Freshwater- The upper James is turning out better numbers of Smallmouth finally. The water conditions have been stable lately, so anglers have been taking advantage of this. Topwater action has been excellent, but for the bigger fish, many still use live bait, such as jumbo minnows.  The lower James remains a great destination for summer angling, as the tide constantly brings in food and oxygen. Jetty areas are good during the month of June, with crankbaits being very strong. The Bass also position themselves on wood cover heavily, crankbaits, worms, and topwaters are stand bys. The lower sections of the lower James and inside the Chickahominy River usually have the Bass using vegetation as well as wood cover. The upper sections of the Chick are especially good as the weather warms significantly and we enter the summer season. Grass frogs and Senkos can be especially good in these sections. Catfish are biting better at night now, so knowing the layout of the rivers is critical for navigation.

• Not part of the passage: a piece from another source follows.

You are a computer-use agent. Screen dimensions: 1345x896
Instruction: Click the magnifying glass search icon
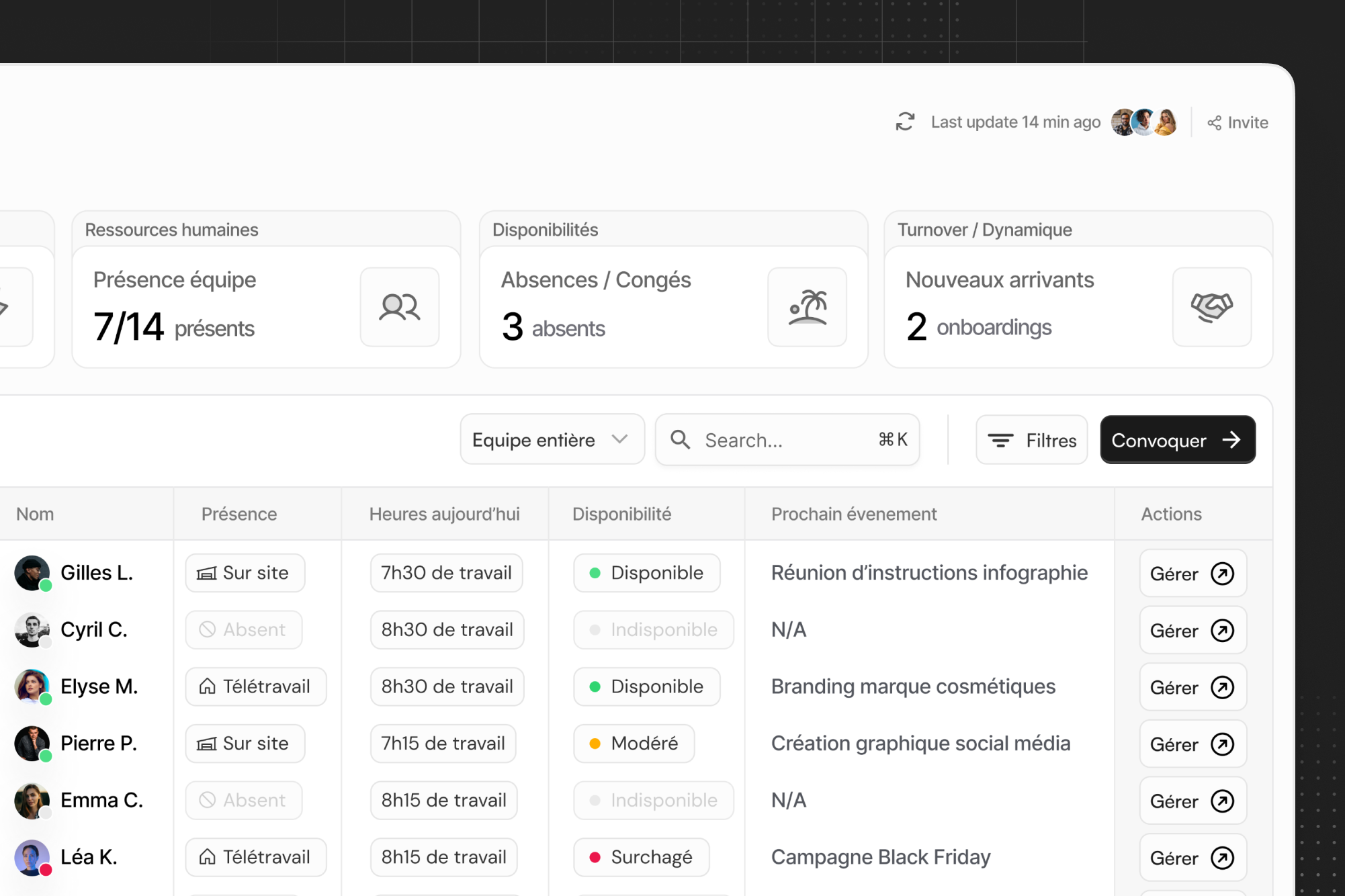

We can’t always rely on GPS systems. The Potomac River is coming back for Bass fishing after a few years of struggling Bass  fishing. Grass patterns are in full swing, so grass frogs, senkos, smaller, compact soft plastics, will often put fish in the boat. Live bait is definitely your best bet for success if you’re targeting landlocked Striped Bass at kerr, Anna, or Gaston. Night time fishing will often out produce daytime fishing this time of year.This can also be true for Bass also. Big 10 in worms are a great choice for quality Bass. These can be fished effectively on both Texas rigs, and Carolina rigs. Deep diving crankbaits are another good choice for Bass this time of year as they transition themselves into summer patterns. Flutter spoons are another great choice for larger Bass during this time.